§ Texto selecionado:
════════

FERNANDA DA ESCÓSSIA
DA ENVIADA ESPECIAL

8 - O júri
Pelo menos cinco dos sete jurados que condenaram José Rainha têm ligações afetivas, culturais ou econômicas com a família do fazendeiro morto ou com proprietários rurais da região.
A dona-de-casa Valéria Camporês, 30, tem relações cordiais com a família da viúva de José Machado Neto, Aline Castro Machado. Disse que, quando solteira, Valéria passava carnavais na casa de Alenice Castro, irmã de Aline.
A mãe de Valéria era íntima de Alenice Castro e amiga das demais filhas de Alberto Castro, de quem o genro José Machado Neto herdou a fazenda Ypueiras.
Português radicado, Alberto Castro filiou-se à loja maçônica de Conceição da Barra. A maçonaria também se instalou em Pedro Canário, onde colabora com obras sociais -como a construção do fórum onde Rainha foi julgado.
Dois dos jurados, os comerciantes Hélio Borsoi, 56, e William Colodetti, 32, são da loja maçônica de Pedro Canário. Borsoi conhecia o fazendeiro morto, cliente de sua loja de materiais de construção.

════════

§ Dados fornecidos:
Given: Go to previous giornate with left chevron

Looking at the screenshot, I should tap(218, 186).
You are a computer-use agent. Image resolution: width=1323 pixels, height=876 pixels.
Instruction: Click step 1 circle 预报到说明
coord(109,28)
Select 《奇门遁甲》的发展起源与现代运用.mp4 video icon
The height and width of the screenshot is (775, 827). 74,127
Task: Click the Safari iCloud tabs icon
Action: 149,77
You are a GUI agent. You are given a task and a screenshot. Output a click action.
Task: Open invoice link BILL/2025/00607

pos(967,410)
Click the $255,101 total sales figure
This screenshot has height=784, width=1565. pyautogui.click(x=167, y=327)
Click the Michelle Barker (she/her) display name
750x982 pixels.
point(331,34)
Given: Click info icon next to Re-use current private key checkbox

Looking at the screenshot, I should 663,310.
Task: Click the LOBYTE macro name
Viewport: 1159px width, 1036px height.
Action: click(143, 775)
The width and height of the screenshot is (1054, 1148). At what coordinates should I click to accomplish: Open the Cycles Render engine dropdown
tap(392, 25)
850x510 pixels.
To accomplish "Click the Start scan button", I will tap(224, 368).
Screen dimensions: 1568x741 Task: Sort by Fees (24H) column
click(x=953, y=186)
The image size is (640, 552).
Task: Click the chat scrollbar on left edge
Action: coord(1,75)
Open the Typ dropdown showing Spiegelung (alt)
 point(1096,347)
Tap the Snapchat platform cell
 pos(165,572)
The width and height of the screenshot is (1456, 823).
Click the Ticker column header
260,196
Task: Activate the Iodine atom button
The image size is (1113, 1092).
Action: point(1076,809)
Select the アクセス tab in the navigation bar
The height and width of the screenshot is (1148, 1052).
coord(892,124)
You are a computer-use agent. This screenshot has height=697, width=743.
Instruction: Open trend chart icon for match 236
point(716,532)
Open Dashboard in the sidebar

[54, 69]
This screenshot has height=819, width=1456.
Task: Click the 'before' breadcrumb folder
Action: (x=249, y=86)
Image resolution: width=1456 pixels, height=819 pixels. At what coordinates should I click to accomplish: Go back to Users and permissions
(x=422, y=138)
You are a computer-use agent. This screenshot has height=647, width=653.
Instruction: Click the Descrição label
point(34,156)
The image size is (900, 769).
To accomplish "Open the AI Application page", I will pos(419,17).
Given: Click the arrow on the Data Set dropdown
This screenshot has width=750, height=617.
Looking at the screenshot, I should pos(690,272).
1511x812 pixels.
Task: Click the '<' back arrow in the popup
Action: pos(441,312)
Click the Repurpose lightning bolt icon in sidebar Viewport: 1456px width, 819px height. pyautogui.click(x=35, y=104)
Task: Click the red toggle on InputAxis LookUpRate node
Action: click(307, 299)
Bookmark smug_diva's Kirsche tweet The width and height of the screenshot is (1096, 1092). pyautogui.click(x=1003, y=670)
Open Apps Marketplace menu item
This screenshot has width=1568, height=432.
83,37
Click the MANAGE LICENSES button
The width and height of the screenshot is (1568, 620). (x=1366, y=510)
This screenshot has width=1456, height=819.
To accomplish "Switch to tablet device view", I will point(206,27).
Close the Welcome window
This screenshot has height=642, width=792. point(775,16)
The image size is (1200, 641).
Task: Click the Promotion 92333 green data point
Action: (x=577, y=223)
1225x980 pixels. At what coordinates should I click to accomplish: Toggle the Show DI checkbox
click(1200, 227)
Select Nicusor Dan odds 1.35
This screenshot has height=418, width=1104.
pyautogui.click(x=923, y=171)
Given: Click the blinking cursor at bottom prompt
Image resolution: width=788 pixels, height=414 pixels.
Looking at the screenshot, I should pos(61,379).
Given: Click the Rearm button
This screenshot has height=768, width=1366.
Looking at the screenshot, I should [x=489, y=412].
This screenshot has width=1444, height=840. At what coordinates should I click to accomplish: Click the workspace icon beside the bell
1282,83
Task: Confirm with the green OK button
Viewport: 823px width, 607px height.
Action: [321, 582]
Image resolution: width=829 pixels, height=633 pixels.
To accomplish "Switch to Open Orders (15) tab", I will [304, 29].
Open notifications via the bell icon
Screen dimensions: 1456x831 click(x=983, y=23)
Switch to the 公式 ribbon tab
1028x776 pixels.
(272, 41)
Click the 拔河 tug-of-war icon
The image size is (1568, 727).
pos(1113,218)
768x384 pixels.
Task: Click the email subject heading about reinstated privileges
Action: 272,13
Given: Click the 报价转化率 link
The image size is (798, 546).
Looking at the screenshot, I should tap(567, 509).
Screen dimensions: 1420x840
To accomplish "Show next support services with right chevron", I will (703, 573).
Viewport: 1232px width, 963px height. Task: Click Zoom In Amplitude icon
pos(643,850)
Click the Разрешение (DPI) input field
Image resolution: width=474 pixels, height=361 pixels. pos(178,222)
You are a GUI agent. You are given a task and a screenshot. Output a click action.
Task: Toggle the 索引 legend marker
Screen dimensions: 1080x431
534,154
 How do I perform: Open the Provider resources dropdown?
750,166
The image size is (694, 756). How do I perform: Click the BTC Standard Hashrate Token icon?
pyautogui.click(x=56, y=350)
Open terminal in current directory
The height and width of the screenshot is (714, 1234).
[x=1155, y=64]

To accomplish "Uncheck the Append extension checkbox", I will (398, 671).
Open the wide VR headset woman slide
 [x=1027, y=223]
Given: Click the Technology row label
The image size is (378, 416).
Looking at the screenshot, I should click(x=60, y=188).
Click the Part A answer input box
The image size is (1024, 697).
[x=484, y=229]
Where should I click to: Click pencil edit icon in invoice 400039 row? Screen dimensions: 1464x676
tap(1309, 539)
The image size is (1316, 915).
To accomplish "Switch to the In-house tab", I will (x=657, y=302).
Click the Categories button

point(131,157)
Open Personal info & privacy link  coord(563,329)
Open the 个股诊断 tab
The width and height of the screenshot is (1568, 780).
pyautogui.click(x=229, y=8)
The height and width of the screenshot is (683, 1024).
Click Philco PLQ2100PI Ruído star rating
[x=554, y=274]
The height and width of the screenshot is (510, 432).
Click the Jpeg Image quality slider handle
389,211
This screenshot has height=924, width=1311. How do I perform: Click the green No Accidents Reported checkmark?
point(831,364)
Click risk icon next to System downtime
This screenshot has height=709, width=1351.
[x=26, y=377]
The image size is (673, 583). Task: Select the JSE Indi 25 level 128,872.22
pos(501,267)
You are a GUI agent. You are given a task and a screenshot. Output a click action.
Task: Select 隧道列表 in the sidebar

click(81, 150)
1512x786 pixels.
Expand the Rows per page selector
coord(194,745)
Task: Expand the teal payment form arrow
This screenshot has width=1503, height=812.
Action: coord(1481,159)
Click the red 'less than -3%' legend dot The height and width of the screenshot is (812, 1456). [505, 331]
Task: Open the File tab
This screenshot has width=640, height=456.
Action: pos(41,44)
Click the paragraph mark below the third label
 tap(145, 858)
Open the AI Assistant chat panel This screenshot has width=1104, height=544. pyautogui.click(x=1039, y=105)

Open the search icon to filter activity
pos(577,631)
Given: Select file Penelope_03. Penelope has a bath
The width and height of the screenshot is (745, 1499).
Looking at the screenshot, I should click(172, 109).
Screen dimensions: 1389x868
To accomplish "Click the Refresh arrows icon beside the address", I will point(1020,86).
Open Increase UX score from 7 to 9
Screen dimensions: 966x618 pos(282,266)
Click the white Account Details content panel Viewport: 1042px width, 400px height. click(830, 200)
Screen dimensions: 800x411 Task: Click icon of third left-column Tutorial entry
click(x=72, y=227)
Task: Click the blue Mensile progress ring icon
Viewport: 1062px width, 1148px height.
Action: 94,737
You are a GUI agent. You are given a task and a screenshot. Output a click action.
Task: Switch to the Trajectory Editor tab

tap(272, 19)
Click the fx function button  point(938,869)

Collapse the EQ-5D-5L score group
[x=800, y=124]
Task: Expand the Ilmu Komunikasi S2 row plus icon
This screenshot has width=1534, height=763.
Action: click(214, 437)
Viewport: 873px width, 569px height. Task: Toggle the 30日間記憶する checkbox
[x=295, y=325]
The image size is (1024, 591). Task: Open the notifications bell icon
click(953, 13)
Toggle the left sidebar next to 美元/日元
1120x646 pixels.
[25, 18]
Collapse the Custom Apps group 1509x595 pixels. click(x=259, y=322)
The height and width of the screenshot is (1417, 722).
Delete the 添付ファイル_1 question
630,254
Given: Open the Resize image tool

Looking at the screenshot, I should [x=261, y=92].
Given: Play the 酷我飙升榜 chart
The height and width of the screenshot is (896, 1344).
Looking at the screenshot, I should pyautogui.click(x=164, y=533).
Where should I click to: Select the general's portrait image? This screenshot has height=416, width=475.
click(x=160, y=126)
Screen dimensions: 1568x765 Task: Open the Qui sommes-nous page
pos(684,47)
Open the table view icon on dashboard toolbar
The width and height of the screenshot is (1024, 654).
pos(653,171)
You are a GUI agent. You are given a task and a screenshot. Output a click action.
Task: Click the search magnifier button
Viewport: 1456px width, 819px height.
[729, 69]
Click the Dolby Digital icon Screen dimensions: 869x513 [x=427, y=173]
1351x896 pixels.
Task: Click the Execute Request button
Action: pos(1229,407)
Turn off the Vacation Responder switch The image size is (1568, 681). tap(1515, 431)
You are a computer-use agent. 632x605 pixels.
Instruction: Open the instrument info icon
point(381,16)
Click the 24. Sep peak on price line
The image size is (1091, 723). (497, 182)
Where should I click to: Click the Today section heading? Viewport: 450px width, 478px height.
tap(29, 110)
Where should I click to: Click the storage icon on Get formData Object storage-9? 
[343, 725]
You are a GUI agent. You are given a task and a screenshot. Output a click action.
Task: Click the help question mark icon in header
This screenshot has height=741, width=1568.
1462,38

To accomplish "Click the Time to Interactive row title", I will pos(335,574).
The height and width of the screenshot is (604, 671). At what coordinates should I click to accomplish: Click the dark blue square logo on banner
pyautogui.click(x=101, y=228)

════════

§ Problemas:
1 - Reproduza o trecho do texto selecionado que começa em "A mãe de Valéria" e termina em "a fazenda Ypueiras.".
2 - Traduza para o inglês esta frase do texto selecionado: "Borsoi conhecia o fazendeiro morto, cliente de sua loja de materiais de construção."

§ Respostas dos exercícios:
1 -
A mãe de Valéria era íntima de Alenice Castro e amiga das demais filhas de Alberto Castro, de quem o genro José Machado Neto herdou a fazenda Ypueiras.

2 - Borsoi knew the dead farmer, a customer of his building materials store.